Input records:
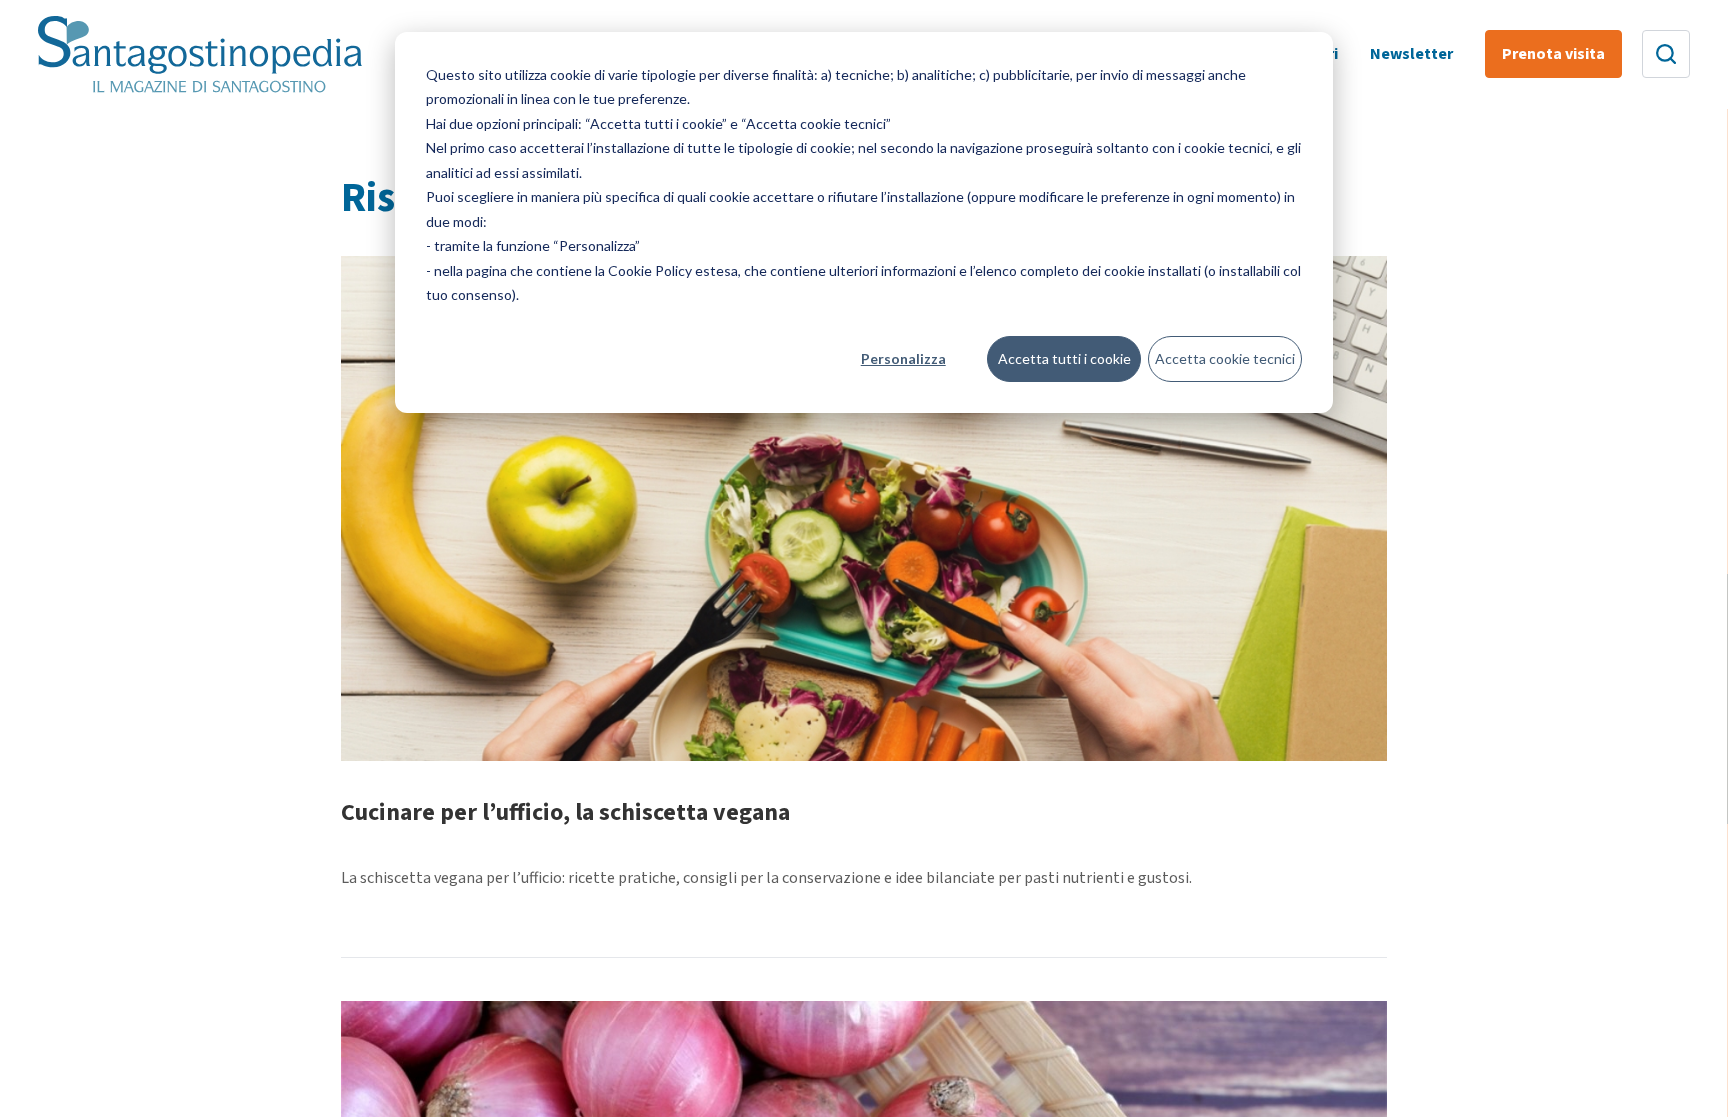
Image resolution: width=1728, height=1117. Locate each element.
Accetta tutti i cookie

* * *

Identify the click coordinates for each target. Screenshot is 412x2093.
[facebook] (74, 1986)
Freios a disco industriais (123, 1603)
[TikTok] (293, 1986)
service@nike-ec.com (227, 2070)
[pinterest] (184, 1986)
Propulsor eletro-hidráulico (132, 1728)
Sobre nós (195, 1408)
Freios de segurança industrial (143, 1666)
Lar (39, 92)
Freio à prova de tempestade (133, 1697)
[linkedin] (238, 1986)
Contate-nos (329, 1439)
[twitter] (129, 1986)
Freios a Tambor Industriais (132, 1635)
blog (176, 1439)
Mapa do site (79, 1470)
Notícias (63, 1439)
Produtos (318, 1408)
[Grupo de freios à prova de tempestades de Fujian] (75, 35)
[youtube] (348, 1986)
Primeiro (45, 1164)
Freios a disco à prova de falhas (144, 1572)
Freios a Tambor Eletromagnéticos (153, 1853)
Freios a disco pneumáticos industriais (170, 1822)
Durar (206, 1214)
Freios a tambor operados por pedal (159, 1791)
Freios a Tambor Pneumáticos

Work task:
The required output is every line above from the one with "service@nike-ec.com (227, 2070)" down to the one with "Notícias (63, 1439)", restated word for word, ends included.

Written solution:
service@nike-ec.com (227, 2070)
[pinterest] (184, 1986)
Propulsor eletro-hidráulico (132, 1728)
Sobre nós (195, 1408)
Freios de segurança industrial (143, 1666)
Lar (39, 92)
Freio à prova de tempestade (133, 1697)
[linkedin] (238, 1986)
Contate-nos (329, 1439)
[twitter] (129, 1986)
Freios a Tambor Industriais (132, 1635)
blog (176, 1439)
Mapa do site (79, 1470)
Notícias (63, 1439)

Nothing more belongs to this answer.